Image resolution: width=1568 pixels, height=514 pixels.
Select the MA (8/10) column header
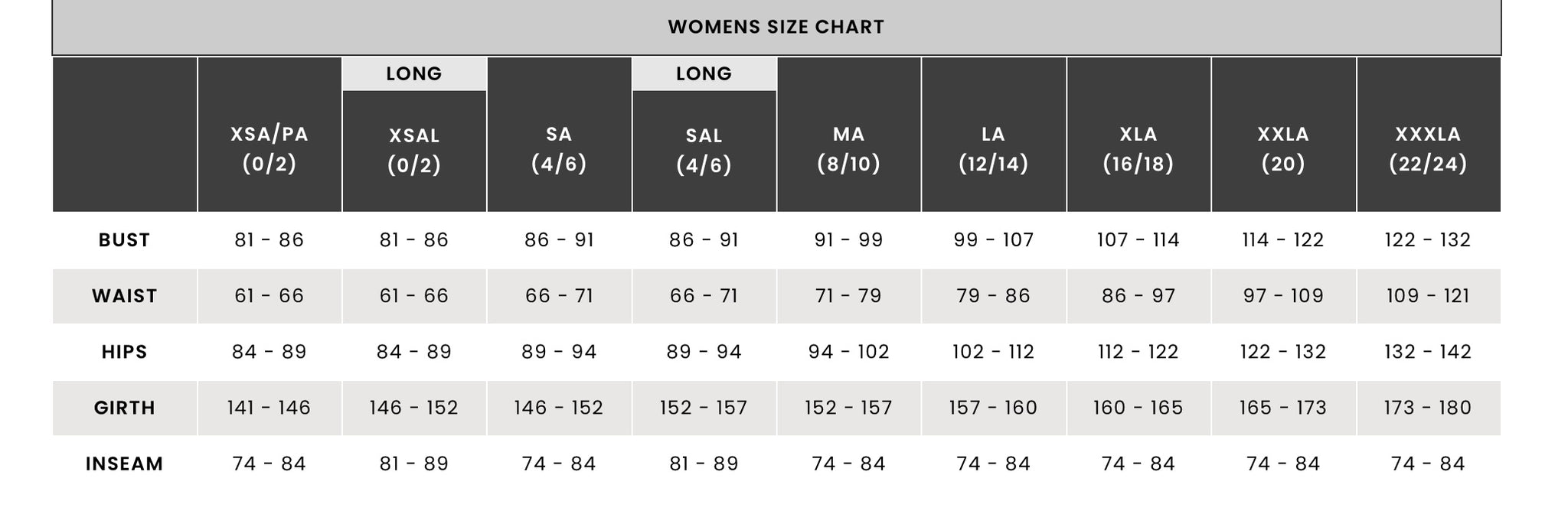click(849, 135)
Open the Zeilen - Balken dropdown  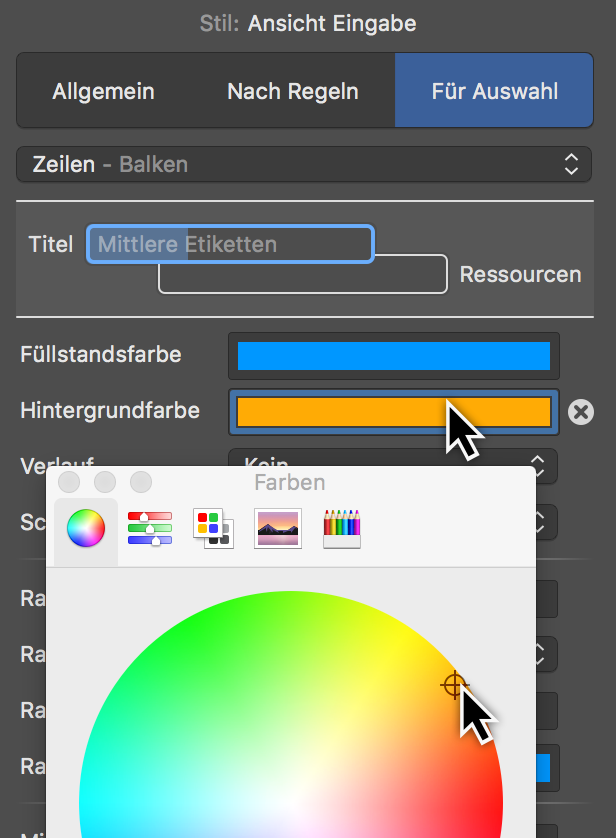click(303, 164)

* * *

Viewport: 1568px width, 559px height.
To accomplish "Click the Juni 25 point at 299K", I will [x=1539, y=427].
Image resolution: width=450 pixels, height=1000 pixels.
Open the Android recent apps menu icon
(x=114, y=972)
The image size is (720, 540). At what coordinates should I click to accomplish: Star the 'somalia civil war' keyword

# Required work:
With the first line being the one containing "Viewport: 1568px width, 559px height." and the last line the one containing "The image size", transcribe exactly the lines above that fall in that range.

# Solution:
Viewport: 1568px width, 559px height.
To accomplish "Click the Juni 25 point at 299K", I will [x=1539, y=427].
Image resolution: width=450 pixels, height=1000 pixels.
Open the Android recent apps menu icon
(x=114, y=972)
The image size is (720, 540). At what coordinates should I click to accomplish: Star the 'somalia civil war' keyword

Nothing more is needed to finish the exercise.